I second Jodi’s view: it’s not the actual act, but the control with which it’s performed. I’m a 33 y/o male; I recall my father spanking me exactly twice, and with those it was a measured, careful punsishment. But he had a terribly volatile temper (deep anger at the death of my mother) and completely cowed me with his fairly regular tantrums. For at least ten years - really until I graduated from college, so more like fifteen - the only emotion he awoke in me was fear.

He’s acknowledged that he should’ve got help - or accepted the help that was offered. That alone has gone along way towards helping me get over the consequences of his behavior.

We’re actually quite close now.

39 year old male with similar circumstances, but I don’t recall them being quite that extreme. Father, belt, anger, ditto. What bothered me most at the time was that these usually came after my parents came home after a night out, and my father was typically fairly lit. We really dreaded these times, but ironically never really altered our behavior enough to avoid the punishment, I think we weren’t clear that it would have had any affect. This stopped about the time I turned 13 and had grown larger than my parents. My brothers and I were the ones who received this, I don’t recall my sisters getting in on the fun. Two oldest sons seem to have turned out okay, my younger brother joined the Marine Corps at 16 and has struggled with alcohol abuse problems of his own. He was also a bit hyper (maybe ADD, this didn’t exist as such at the time) so he was usually in trouble.

With my kids they almost never have been spanked, maybe 5 times total (for both together) in their life, usually to stop them from torturing each other. More usual punishment is to separate them from whatever activity and explain why their behavior is inappropriate. Now the most punishment they typically get is just told to stop, and they do. If they are out of control it is usually because they are tired, and then they get holding (hugs and kisses).

My father was the calmest man on earth and when I was a kid it seemed there was only one rule: you do not hit girls. In practical terms it meant: (a) My sisters could do anything and get away with it because they were girls and (2) when we kids were left alone and we invariably got into fights, when our parents returned I was in deep shit for having broken the golden rule. Never mind my sisters would start the fights and would hit me all they wanted. Am man just does not hit a woman. Period.

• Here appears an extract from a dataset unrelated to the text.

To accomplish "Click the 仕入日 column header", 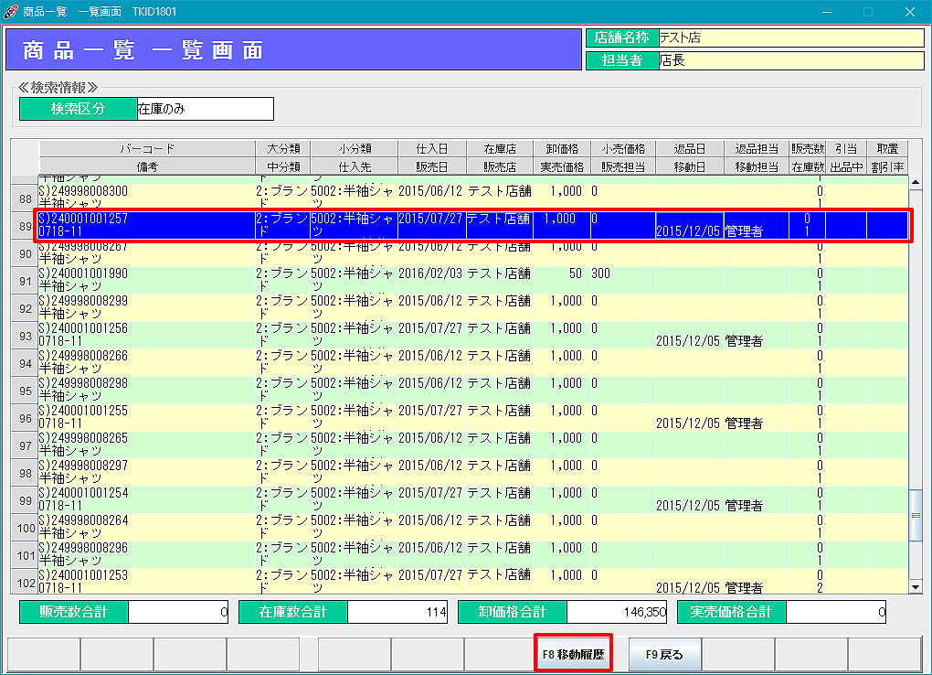I will pos(431,148).
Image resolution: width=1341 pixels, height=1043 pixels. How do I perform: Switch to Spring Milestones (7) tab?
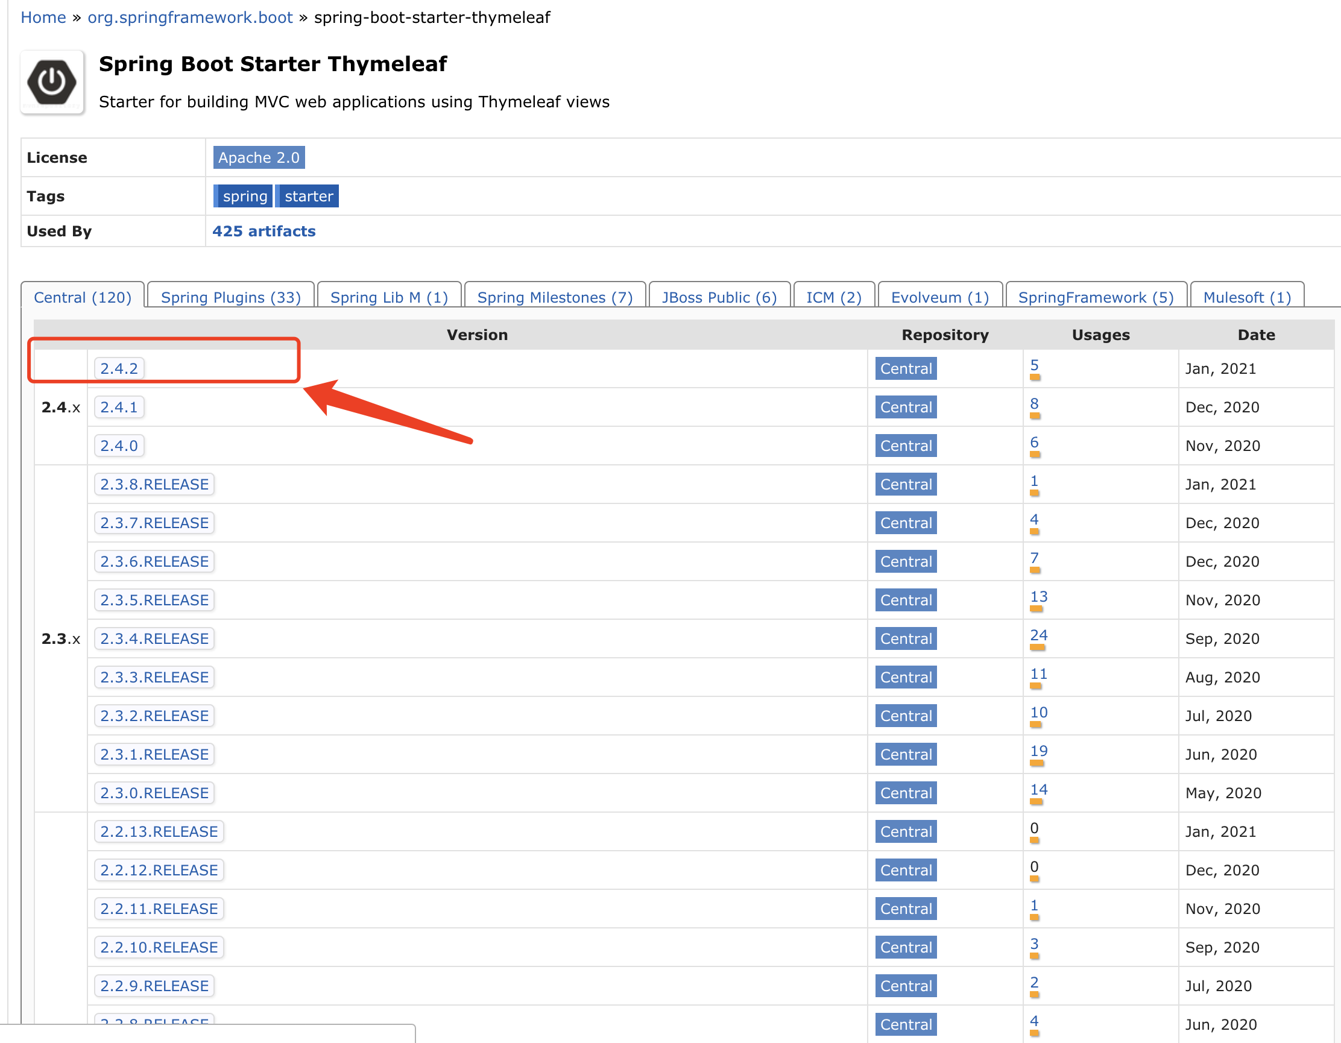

So, every single time we were left alone, when our parents returned, my sisters would make a big show about how I had hit them. Then my father, in the calmest of moods and the softest of voices, would order me to go and lie on my bed facing down. Knowing what was coming, I would start crying in terror and begging for mercy. He would just tell me to go and do as I was told. Never forced me, never raised his voice. Having to assume the position voluntarily was the worst of tortures. After much fear and suffering i would finally lie on my bed and wait for the inevitable. My father would then come into the room and hold me down with one hand on my back while I cried even more for mercy. Now I was pinned down and there was no escaping. He would whack me on the bottom a couple of times with a slipper… and it was all over. The leading up to it was way worse than the smacks themselves. And my father never lost his temper once.

How do I see it today? Well, my father just belonged to another generation that had the mistaken notion that you should never hit a woman. I think you should hit a woman under exactly the same circumstances as you would hit a man. There’s some equality for you!

And my sisters were little bitches who have grown to be immense bitches today. May they be slapped around in hell for eternity. But that’s another story.